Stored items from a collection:

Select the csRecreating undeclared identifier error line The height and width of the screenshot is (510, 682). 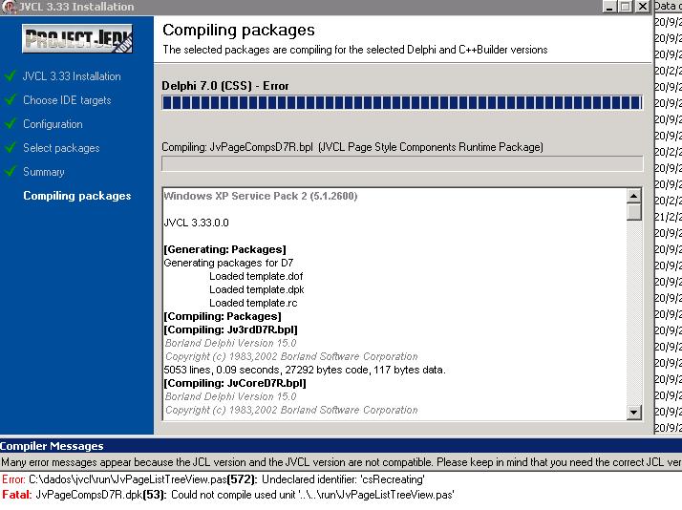pos(212,479)
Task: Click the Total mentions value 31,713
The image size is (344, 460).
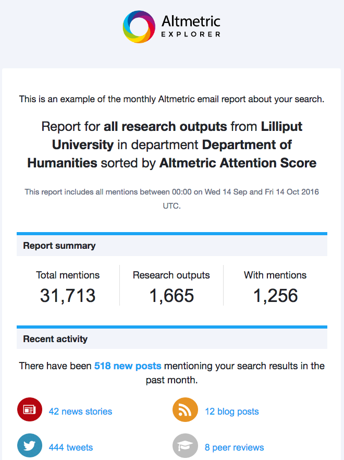Action: click(x=68, y=296)
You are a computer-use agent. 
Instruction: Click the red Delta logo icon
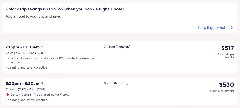point(8,95)
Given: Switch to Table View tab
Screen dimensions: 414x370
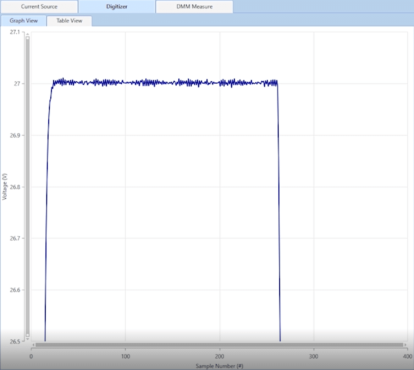Looking at the screenshot, I should (x=69, y=21).
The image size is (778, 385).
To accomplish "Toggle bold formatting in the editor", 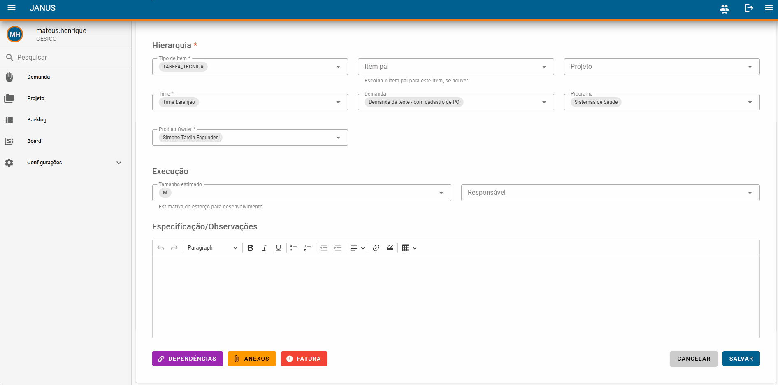I will [x=250, y=248].
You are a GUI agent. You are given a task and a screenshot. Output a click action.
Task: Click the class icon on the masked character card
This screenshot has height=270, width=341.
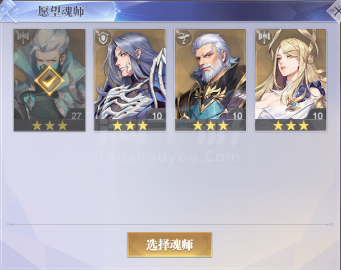click(x=23, y=37)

## What you have to do
Every line containing the string "agent" is required; copy each such line from the data.

## Solution to the exercise
You are a computer-use agent. 
You are a GUI agent. You are given a task and a screenshot. Output a click action.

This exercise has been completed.